Passage provided.

▼▼▼

Amidst the backdrop of 1960s Texas, the language is stoic, and at times stilted, the tenor decidedly southern gothic. Travis describes his brother’s body in technical detail—“spotted with yellow-blue bruises on his chicken-bone knees and elbows and shins, his belly white and round and thumping hard as a honeydew melon”—a kind of affection seeping between the lines: “Hearing him laugh, Maddie and Nate and I joined him, still warm from our beds,” he says. “Maddie punching us hard whenever we bumped or splashed him, three rowdy kids and one sick kid all crowded into a three-tubed vinyl pool from FedMart.” 

Unsentimental and poignant in the same stroke, Williford explores the wicked side of grief, how poverty colors loss, and the way death needles its way into the human identity, forever reshaping the lives it influences. The characters are evocative, their collective loss the provocateur for their own cruelty, towards one another and themselves. “It was only right and fair that my father should turn against me,” Travis says. “And all I could do—my father’s eldest son, the one who’d killed his youngest—was to stand silent over the years as my mother and father’s grief and rage twisted itself like tanged thorns into switches, belts and boards.”  


Less linear, but no less ambitious, Alex McElroy’s "Daddy Issues" (The Cupboard Pamphlet, Vol. 30, 2017) is a five-story collection that distorts the boundaries of voice, character, and form. The first story, “The Death of Your Son: A Flowchart,” is conveyed exactly as the name suggests—in flowchart form—a brilliant vehicle by which, in the space of just 16 pages, the narrator covers the accidental death of his son at his brother’s careless hand, his long concealed infidelity, and the guilt that weaves its way through both these truths. 

An excerpt from “The Death of Your Son: A Flowchart."

An excerpt from “The Death of Your Son: A Flowchart."

Akin to Jennifer Egan’s chapter in PowerPoint (featured in her 2011 Pulitzer Prize-winning novel, "A Visit from the Goon Squad"), the flowchart allows for—and in many ways creates—levity, permitting readers to navigate the complex landscape of a father’s mourning and still come out the other end laughing at the dark comedy contained within it.  

McElroy’s stories vary in both form and approach, veering towards the downright experimental, as is the case with the title story in the book. Told through a series of choppy, vignette-like paragraphs, “Daddy Issues” serves as a sort of thesis for the collection, reflecting on the relationships between fathers and their children, on the intricacies and sometimes the banalities of being a parent, and also just of life. 

“Anthony Henson’s son screamed in the night. He did not know how to raise his son by himself—but to whom, he wondered at night, lying in bed beside his son and massaging his neck and chest, to whom should he apologize?” reads one paragraph.

“Jorge Menendez sprays poison on rocks for nine hours every day,” reads another.  

A week later, and several pages into my next enterprise, I am still considering these strangle little graphs, still reflecting on what I should think McElroy is attempting to convey.

▲▲▲

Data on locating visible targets
▼▼▼

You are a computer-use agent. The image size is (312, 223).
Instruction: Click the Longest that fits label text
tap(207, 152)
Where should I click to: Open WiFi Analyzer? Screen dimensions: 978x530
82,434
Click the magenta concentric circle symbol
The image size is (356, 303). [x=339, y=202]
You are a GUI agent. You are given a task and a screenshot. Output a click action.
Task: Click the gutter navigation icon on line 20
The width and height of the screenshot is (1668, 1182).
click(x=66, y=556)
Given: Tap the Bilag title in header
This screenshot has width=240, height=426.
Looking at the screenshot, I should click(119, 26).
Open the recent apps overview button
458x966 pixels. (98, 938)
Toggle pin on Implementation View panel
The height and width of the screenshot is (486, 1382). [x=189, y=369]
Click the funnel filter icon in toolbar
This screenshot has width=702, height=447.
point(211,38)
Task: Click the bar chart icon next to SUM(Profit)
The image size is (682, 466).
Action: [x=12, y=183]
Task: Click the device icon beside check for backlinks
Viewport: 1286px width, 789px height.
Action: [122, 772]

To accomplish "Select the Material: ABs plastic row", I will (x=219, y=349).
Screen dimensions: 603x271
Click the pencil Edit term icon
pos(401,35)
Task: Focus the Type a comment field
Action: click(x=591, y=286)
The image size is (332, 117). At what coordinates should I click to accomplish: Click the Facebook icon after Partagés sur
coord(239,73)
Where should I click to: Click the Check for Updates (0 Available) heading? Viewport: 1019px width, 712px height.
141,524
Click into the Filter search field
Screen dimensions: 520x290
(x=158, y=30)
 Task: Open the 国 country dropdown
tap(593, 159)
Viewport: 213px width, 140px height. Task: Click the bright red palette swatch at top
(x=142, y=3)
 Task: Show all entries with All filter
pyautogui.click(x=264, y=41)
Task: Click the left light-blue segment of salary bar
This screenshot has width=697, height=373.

▲▲▲

Set task 1.
List every title of a work that the book review names, whether a book, a collection, or a story.
Set task 2.
Duplicate the part of the book review that begins at the words "A week later, and" and ends after the words "attempting to convey.".
These rows are separate material and have no connection to the book review.

Full response 1.
"Daddy Issues"
"The Death of Your Son: A Flowchart"
"A Visit from the Goon Squad"

Full response 2.
A week later, and several pages into my next enterprise, I am still considering these strangle little graphs, still reflecting on what I should think McElroy is attempting to convey.